Hermione was to be his possession here, in this strange and far-off land,

among these simple peasant people. So he thought of them, not versed yet

in the complex Sicilian character. He listened, and he looked at Gaspare.

He saw a boy of eighteen, short as are most Sicilians, but straight as an

arrow, well made, active as a cat, rather of the Greek than of the Arab

type so often met with in Sicily, with bold, well-cut features,

wonderfully regular and wonderfully small, square, white teeth, thick,

black eyebrows, and enormous brown eyes sheltered by the largest lashes

he had ever seen. The very low forehead was edged by a mass of hair that

had small gleams of bright gold here and there in the front, but that

farther back on the head was of a brown so dark as to look nearly black.

Gaspare was dressed in a homely suit of light-colored linen with no

collar and a shirt open at the throat, showing a section of chest tanned

by the sun. Stout mountain boots were on his feet, and a white linen hat

was tipped carelessly to the back of his head, leaving his expressive,

ardently audacious, but not unpleasantly impudent face exposed to the

golden rays of which he had no fear.

As Delarey looked at him he felt oddly at home with him, almost as if he

stood beside a young brother. Yet he could scarcely speak Gaspare's

language, and knew nothing of his thoughts, his feelings, his hopes, his

way of life. It was an odd sensation, a subtle sympathy not founded upon

knowledge. It seemed to now into Delarey's heart out of the heart of the

sun, to steal into it with the music of the "Pastorale."

"I feel--I feel almost as if I belonged here," he whispered to Hermione,

at last.

She turned her head and looked down on him from her donkey. The tears

were still in her eyes.

"I always knew you belonged to the blessed, blessed south," she said, in

a low voice. "Do you care for that?"

She pointed towards the terrace.

"That music?"

"Yes."

"Tremendously, but I don't know why.
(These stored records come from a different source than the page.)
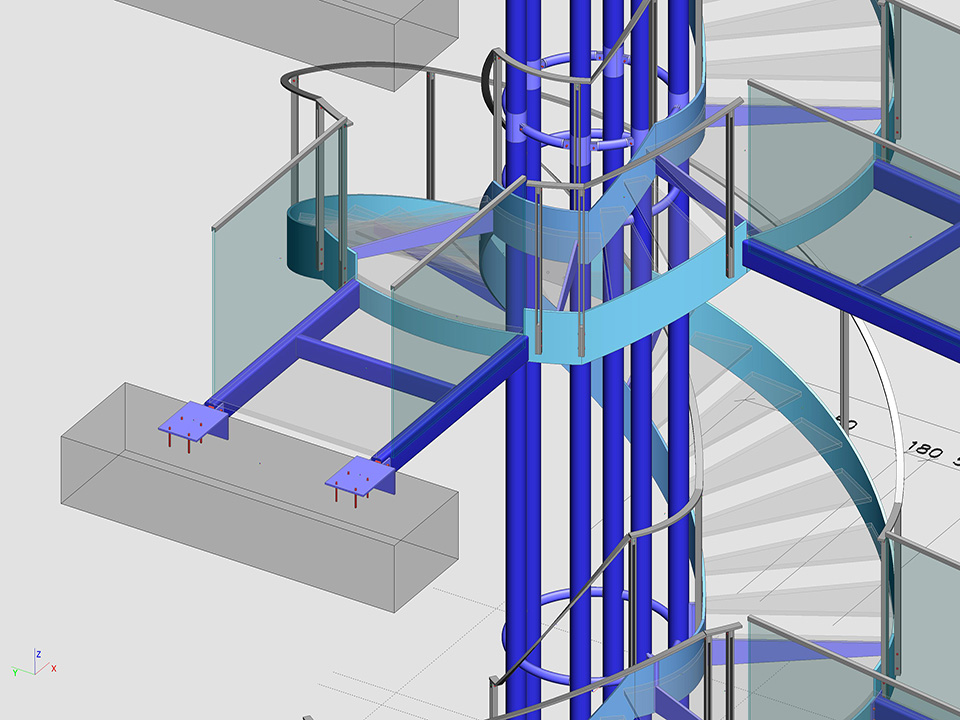Viewport: 960px width, 720px height.
Task: Click the "180" dimension label
Action: pos(921,451)
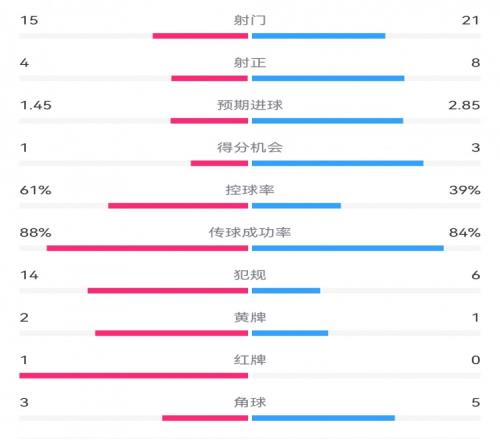The width and height of the screenshot is (500, 440).
Task: Select the 黄牌 label
Action: (x=250, y=317)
Is it very beautiful?"

"I sometimes think it is the most beautiful music I have ever heard. At

any rate, I have always loved it more than all other music, and

now--well, you can guess if I love it now."

She dropped one hand against the donkey's warm shoulder. Maurice took it

in his warm hand.

"All Sicily, all the real, wild Sicily seems to be in it. They play it in

the churches on the night of the Natale," she went on, after a moment. "I

shall never forget hearing it for the first time. I felt as if it took

hold of my very soul with hands like the hands of the Bambino."